Vibrio scophthalmi

Scientific classification
- Domain: Bacteria
- Kingdom: Pseudomonadati
- Phylum: Pseudomonadota
- Class: Gammaproteobacteria
- Order: Vibrionales
- Family: Vibrionaceae
- Genus: Vibrio
- Species: V. scophthalmi
- Binomial name: Vibrio scophthalmi Cerda-Cuellar et al., 1997

= Vibrio scophthalmi =

- Genus: Vibrio
- Species: scophthalmi
- Authority: Cerda-Cuellar et al., 1997

Species of bacterium

Vibrio scopthalmi is a species of gram-negative bacteria from the genus Vibrio. The species was first isolated from the intestinal tract of farmed turbot in Northern Spain. V. scopthalmi is an emerging aquaculture pathogen, especially among many popular aquaculture species in Asia.

Vibrio scopthalmi is part of the gastrointestinal flora of many species and the bacterium can act as an opportunistic pathogen. V. scopthalmi has been linked to disease outbreaks in several species, such as turbot, olive flounder (Paralichthys olivaceus), Japanese eel (Anguilla japonica), and black rockfish (Sebastes schlegeli).

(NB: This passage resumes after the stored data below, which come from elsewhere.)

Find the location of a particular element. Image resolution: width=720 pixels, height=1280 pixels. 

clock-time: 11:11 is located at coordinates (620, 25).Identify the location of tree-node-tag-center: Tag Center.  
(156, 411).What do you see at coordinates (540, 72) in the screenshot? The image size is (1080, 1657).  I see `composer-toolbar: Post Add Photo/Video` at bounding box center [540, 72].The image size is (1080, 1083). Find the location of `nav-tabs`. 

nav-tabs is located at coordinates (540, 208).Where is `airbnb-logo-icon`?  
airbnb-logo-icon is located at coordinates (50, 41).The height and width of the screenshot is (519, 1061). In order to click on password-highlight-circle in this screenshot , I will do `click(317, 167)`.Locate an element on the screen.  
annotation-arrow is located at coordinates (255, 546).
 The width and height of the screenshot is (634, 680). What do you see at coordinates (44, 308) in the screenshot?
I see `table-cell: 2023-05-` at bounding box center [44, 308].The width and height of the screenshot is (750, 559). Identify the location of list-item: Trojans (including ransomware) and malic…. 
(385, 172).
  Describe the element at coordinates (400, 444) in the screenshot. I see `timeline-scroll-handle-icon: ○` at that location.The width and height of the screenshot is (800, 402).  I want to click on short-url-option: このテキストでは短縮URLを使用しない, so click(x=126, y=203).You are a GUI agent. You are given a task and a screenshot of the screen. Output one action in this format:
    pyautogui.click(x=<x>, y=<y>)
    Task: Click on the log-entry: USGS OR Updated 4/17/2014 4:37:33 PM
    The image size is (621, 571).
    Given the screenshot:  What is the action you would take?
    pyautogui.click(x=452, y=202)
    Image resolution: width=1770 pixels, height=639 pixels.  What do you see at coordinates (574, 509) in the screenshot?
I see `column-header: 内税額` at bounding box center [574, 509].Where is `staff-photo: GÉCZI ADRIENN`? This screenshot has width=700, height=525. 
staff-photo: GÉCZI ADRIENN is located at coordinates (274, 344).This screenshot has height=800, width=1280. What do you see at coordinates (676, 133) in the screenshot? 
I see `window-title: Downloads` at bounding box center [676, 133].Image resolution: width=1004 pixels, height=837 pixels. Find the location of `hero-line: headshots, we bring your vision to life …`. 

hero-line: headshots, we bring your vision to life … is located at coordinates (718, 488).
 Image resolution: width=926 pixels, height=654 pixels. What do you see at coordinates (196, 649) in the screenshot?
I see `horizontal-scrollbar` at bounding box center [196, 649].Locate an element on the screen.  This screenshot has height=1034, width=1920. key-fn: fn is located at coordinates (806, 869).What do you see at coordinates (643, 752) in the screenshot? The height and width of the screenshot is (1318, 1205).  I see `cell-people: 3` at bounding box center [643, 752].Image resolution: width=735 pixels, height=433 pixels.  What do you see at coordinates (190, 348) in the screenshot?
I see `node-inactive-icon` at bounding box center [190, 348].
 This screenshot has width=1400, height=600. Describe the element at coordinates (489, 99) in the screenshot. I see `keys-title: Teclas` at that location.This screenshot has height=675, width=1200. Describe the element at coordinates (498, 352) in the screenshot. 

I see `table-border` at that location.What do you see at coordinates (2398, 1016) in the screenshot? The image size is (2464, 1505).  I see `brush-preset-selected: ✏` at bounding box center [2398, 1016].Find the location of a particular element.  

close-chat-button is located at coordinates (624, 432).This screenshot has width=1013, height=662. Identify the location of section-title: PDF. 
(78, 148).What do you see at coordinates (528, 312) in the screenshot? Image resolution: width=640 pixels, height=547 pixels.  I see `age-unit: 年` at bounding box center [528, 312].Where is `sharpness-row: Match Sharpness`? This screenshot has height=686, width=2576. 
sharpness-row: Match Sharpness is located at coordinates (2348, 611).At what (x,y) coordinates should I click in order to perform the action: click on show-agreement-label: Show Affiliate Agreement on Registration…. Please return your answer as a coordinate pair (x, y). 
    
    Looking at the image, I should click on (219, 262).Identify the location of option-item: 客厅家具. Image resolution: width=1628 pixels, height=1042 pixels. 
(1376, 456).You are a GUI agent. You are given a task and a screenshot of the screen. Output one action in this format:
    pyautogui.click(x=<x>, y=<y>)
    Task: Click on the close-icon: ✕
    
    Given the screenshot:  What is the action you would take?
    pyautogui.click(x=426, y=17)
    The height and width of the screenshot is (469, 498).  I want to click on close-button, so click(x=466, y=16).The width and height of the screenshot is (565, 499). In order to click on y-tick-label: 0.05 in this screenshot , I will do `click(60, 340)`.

== Phenotypic characteristics ==
Vibrio scopthalmi are halophilic, gram-negative rods. The species shares many characteristics with other members of the genus including glucose fermentation, oxidase and catalase production, and sensitivity to the antivibrio agent O/129.

V. scopthalmi produces two autoinducers (AIs) and possesses a quorum sensing (QS) system that are similar to other Vibrio.

=== Growth characteristics ===
Vibrio scopthalmi has an optimal growth temperature between 25-30 °C. This halophilic species requires NaCl for growth and prefers a concentration between 1-6%. The species grows readily on laboratory media including TCBS agar. Colonies are either yellow or green on TCBS agar.